**THE REQUEST**
Format every line in the entries below as a Markdown table with the columns "No." and "Line", numbering the rows and skipping blank lines. Leave the pictures out of the table.

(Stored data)
---+---
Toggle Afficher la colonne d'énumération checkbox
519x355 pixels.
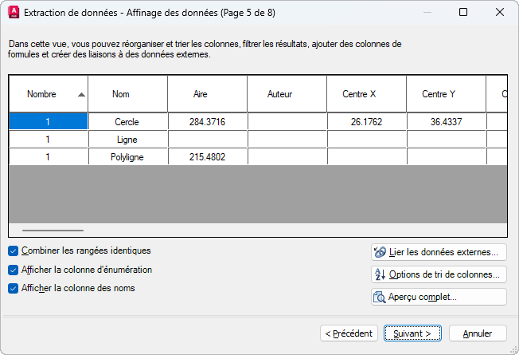coord(13,270)
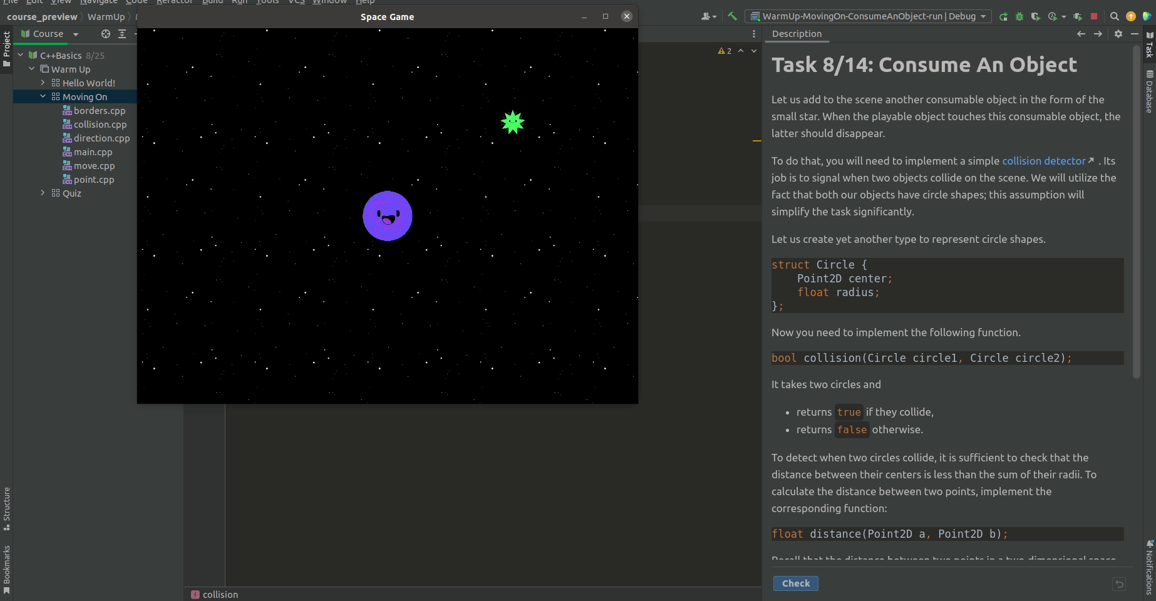
Task: Select the Description tab
Action: 796,34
---+---
**THE RESPONSE**
| No. | Line |
|---|---|
| 1 | Toggle Afficher la colonne d'énumération checkbox |
| 2 | 519x355 pixels. |
| 3 | coord(13,270) |
| 4 | Task: Select the Description tab |
| 5 | Action: 796,34 |